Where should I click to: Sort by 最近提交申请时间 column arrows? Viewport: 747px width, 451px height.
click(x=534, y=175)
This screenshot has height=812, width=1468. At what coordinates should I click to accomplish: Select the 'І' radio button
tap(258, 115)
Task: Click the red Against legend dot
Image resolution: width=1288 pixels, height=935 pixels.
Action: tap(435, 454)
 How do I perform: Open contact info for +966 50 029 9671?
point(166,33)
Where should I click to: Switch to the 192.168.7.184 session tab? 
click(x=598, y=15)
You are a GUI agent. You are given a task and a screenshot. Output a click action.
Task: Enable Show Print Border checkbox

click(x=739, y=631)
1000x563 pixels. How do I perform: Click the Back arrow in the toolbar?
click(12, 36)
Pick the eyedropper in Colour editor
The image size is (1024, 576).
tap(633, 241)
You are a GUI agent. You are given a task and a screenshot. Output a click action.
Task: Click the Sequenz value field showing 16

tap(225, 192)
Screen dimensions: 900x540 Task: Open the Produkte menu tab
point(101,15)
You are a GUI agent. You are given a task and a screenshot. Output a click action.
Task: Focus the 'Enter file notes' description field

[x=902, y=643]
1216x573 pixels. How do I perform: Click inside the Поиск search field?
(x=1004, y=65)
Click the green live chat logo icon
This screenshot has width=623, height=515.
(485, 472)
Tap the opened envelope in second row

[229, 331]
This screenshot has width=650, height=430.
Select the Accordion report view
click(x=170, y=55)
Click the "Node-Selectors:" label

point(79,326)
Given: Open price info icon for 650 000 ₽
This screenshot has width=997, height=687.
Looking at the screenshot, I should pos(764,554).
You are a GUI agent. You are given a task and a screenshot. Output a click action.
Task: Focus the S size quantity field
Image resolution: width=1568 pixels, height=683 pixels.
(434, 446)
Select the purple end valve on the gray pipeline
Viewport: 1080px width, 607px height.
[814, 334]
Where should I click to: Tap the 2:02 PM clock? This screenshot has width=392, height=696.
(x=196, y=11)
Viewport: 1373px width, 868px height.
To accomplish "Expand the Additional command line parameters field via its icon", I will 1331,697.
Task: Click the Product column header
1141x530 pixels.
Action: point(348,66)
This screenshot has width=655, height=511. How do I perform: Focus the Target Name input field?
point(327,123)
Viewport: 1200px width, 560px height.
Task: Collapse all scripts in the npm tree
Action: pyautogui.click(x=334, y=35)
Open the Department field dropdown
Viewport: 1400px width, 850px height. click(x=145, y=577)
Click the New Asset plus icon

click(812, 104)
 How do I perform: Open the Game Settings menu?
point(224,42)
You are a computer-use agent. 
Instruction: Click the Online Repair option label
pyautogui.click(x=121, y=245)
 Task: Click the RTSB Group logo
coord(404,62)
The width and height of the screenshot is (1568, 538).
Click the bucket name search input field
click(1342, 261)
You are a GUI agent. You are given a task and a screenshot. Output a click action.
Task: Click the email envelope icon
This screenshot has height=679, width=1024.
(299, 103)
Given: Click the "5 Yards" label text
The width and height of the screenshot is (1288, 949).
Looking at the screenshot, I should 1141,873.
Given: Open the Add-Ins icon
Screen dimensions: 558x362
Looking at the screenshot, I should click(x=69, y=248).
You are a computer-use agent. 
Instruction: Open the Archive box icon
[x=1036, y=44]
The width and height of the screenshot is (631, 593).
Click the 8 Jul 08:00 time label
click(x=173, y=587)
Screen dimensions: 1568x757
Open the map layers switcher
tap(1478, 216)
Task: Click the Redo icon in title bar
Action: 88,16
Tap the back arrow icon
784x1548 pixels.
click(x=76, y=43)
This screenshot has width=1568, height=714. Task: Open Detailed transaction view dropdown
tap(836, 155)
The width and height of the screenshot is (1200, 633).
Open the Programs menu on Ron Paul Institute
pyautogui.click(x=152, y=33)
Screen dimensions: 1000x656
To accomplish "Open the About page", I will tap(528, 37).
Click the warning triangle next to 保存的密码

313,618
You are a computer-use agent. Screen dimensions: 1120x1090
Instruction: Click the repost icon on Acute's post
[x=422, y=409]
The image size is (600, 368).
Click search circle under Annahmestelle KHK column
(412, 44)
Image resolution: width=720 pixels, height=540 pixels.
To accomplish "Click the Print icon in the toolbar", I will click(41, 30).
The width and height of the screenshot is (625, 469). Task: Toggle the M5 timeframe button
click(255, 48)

- - - -

Reproduce each entry above. Every word must match.

§ **SOLUTION FOR THIS TASK**:
Where should I click to: Sort by 最近提交申请时间 column arrows? Viewport: 747px width, 451px height.
click(x=534, y=175)
This screenshot has height=812, width=1468. At what coordinates should I click to accomplish: Select the 'І' radio button
tap(258, 115)
Task: Click the red Against legend dot
Image resolution: width=1288 pixels, height=935 pixels.
Action: tap(435, 454)
 How do I perform: Open contact info for +966 50 029 9671?
point(166,33)
Where should I click to: Switch to the 192.168.7.184 session tab? 
click(x=598, y=15)
You are a GUI agent. You are given a task and a screenshot. Output a click action.
Task: Enable Show Print Border checkbox

click(x=739, y=631)
1000x563 pixels. How do I perform: Click the Back arrow in the toolbar?
click(12, 36)
Pick the eyedropper in Colour editor
The image size is (1024, 576).
tap(633, 241)
You are a GUI agent. You are given a task and a screenshot. Output a click action.
Task: Click the Sequenz value field showing 16

tap(225, 192)
Screen dimensions: 900x540 Task: Open the Produkte menu tab
point(101,15)
You are a GUI agent. You are given a task and a screenshot. Output a click action.
Task: Focus the 'Enter file notes' description field

[x=902, y=643]
1216x573 pixels. How do I perform: Click inside the Поиск search field?
(x=1004, y=65)
Click the green live chat logo icon
This screenshot has width=623, height=515.
(485, 472)
Tap the opened envelope in second row

[229, 331]
This screenshot has width=650, height=430.
Select the Accordion report view
click(x=170, y=55)
Click the "Node-Selectors:" label

point(79,326)
Given: Open price info icon for 650 000 ₽
This screenshot has width=997, height=687.
Looking at the screenshot, I should pos(764,554).
You are a GUI agent. You are given a task and a screenshot. Output a click action.
Task: Focus the S size quantity field
Image resolution: width=1568 pixels, height=683 pixels.
(434, 446)
Select the purple end valve on the gray pipeline
Viewport: 1080px width, 607px height.
[814, 334]
Where should I click to: Tap the 2:02 PM clock? This screenshot has width=392, height=696.
(x=196, y=11)
Viewport: 1373px width, 868px height.
To accomplish "Expand the Additional command line parameters field via its icon", I will 1331,697.
Task: Click the Product column header
1141x530 pixels.
Action: point(348,66)
This screenshot has width=655, height=511. How do I perform: Focus the Target Name input field?
point(327,123)
Viewport: 1200px width, 560px height.
Task: Collapse all scripts in the npm tree
Action: pyautogui.click(x=334, y=35)
Open the Department field dropdown
Viewport: 1400px width, 850px height. click(x=145, y=577)
Click the New Asset plus icon

click(812, 104)
 How do I perform: Open the Game Settings menu?
point(224,42)
You are a computer-use agent. 
Instruction: Click the Online Repair option label
pyautogui.click(x=121, y=245)
 Task: Click the RTSB Group logo
coord(404,62)
The width and height of the screenshot is (1568, 538).
Click the bucket name search input field
click(1342, 261)
You are a GUI agent. You are given a task and a screenshot. Output a click action.
Task: Click the email envelope icon
This screenshot has height=679, width=1024.
(299, 103)
Given: Click the "5 Yards" label text
The width and height of the screenshot is (1288, 949).
Looking at the screenshot, I should 1141,873.
Given: Open the Add-Ins icon
Screen dimensions: 558x362
Looking at the screenshot, I should click(x=69, y=248).
You are a computer-use agent. 
Instruction: Open the Archive box icon
[x=1036, y=44]
The width and height of the screenshot is (631, 593).
Click the 8 Jul 08:00 time label
click(x=173, y=587)
Screen dimensions: 1568x757
Open the map layers switcher
tap(1478, 216)
Task: Click the Redo icon in title bar
Action: 88,16
Tap the back arrow icon
784x1548 pixels.
click(x=76, y=43)
This screenshot has width=1568, height=714. Task: Open Detailed transaction view dropdown
tap(836, 155)
The width and height of the screenshot is (1200, 633).
Open the Programs menu on Ron Paul Institute
pyautogui.click(x=152, y=33)
Screen dimensions: 1000x656
To accomplish "Open the About page", I will tap(528, 37).
Click the warning triangle next to 保存的密码

313,618
You are a computer-use agent. Screen dimensions: 1120x1090
Instruction: Click the repost icon on Acute's post
[x=422, y=409]
The image size is (600, 368).
Click search circle under Annahmestelle KHK column
(412, 44)
Image resolution: width=720 pixels, height=540 pixels.
To accomplish "Click the Print icon in the toolbar", I will click(41, 30).
The width and height of the screenshot is (625, 469). Task: Toggle the M5 timeframe button
click(255, 48)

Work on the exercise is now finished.